七零随军日常 第14节(2 / 2)

    他站稳身体,一边往院门后退,一边骂着不堪入耳的脏话:“当兵的敢打老百姓,有种你别跑,我去喊政府的人过来!杨思情,烂裤.裆的死骚货,工位没了就马上翻脸不认人,你给我等着,总有你落单的时候!”

    难听的脏话在夜深人静的大杂院上空回旋、回旋、回旋……没有一个有血性的男人听见意中人被莫名辱骂会不火的。

    蓝巍跨出脚步打算动真格的,送他两拳。

    一直忍而不发的杨思情抱住他的胳膊不让他再动粗,怕他会真的因此受牵连,为毛刚那种人不值当。

    毛刚也趁机跑进夜色中没影了。

    白天杨思情不是神气活现怼了一句开除她的供销社主任,气得主任转头就打电话给她的介绍人毛刚,把火气转嫁到毛刚头上。

    毛刚这才得知消失一个月的杨思情回来了,正好老婆今晚回娘家,他像往常一样,摸黑到杨思情的小屋找她嘿嘿嘿。

    不想嘿嘿嘿没讨到,人差点挨呲儿。

    杨思情哈腰驼背坐在行军床边上扣手指甲,像只被雨淋的小狗,萎靡不振。

    蓝巍叉着腿坐在她面前的凳子上,手搭着大腿,神情严厉。

    打一进这间还没他高的小屋他就保持沉默,只从鼻腔中发出一些气咻咻的气声。

    “你回家去吧,我这边没事了。
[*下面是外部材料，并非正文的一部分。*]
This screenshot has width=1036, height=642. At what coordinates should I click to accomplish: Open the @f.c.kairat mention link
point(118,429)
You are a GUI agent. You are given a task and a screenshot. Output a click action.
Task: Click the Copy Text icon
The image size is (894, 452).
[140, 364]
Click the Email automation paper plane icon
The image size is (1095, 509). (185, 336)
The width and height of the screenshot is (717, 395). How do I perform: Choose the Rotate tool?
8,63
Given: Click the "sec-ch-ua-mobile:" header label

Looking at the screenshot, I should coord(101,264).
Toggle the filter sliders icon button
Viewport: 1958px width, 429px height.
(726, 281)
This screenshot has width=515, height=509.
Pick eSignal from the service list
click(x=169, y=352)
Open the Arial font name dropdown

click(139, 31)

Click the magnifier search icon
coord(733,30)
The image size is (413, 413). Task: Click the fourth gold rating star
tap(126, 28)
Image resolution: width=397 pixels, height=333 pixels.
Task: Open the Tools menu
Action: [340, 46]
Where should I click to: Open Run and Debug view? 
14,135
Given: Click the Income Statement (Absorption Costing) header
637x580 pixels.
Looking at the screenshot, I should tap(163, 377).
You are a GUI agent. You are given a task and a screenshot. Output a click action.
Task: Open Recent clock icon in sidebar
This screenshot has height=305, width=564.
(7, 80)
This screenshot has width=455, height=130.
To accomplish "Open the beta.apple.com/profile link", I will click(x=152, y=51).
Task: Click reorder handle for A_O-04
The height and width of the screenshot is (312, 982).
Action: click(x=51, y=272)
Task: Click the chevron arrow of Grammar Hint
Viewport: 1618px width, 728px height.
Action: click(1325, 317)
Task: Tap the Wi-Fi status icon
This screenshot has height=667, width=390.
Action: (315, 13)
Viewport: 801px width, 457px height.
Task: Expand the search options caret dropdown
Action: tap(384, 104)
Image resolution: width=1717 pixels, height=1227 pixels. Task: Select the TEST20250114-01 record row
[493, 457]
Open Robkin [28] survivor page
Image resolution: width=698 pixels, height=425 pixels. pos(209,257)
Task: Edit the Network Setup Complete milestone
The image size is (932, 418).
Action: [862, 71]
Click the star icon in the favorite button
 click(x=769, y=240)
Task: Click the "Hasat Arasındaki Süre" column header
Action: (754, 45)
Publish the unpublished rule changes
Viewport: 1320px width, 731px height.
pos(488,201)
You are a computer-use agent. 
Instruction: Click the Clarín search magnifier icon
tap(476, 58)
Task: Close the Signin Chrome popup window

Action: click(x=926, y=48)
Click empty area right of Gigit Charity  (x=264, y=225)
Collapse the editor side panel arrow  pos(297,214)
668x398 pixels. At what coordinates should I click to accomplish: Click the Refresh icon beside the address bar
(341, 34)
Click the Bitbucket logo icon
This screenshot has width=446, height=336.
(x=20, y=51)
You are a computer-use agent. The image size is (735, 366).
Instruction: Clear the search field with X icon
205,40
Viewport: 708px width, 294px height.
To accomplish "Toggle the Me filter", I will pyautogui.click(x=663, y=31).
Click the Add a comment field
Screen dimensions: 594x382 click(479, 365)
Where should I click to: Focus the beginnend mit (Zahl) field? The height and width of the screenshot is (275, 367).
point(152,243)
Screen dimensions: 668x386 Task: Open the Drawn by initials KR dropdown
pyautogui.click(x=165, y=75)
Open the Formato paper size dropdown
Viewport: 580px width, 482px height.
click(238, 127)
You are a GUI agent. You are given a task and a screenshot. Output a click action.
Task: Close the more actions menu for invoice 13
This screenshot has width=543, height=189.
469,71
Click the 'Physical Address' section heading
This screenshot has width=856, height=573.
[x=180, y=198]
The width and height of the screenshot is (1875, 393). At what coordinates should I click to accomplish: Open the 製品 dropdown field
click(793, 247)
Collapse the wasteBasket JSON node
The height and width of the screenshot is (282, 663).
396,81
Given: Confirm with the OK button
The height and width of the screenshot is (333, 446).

”杨思情怕毛刚真会去叫政府的人过来,虽然他自己婚内出轨也很心虚。

    蓝巍胸膛高高起伏一下,沉声说道:“你看有什么重要的东西收拾一下,我带你去我那里住。”

    杨思情对他的话感到意外,凭良心提醒他:“你不介意刚才那个男人骂我的话?他说的可能是真的。”

    “我有自己的判断力。你收拾一下东西,我们马上走。”蓝巍放柔声线,他注意到自己刚才说话的声线过硬了。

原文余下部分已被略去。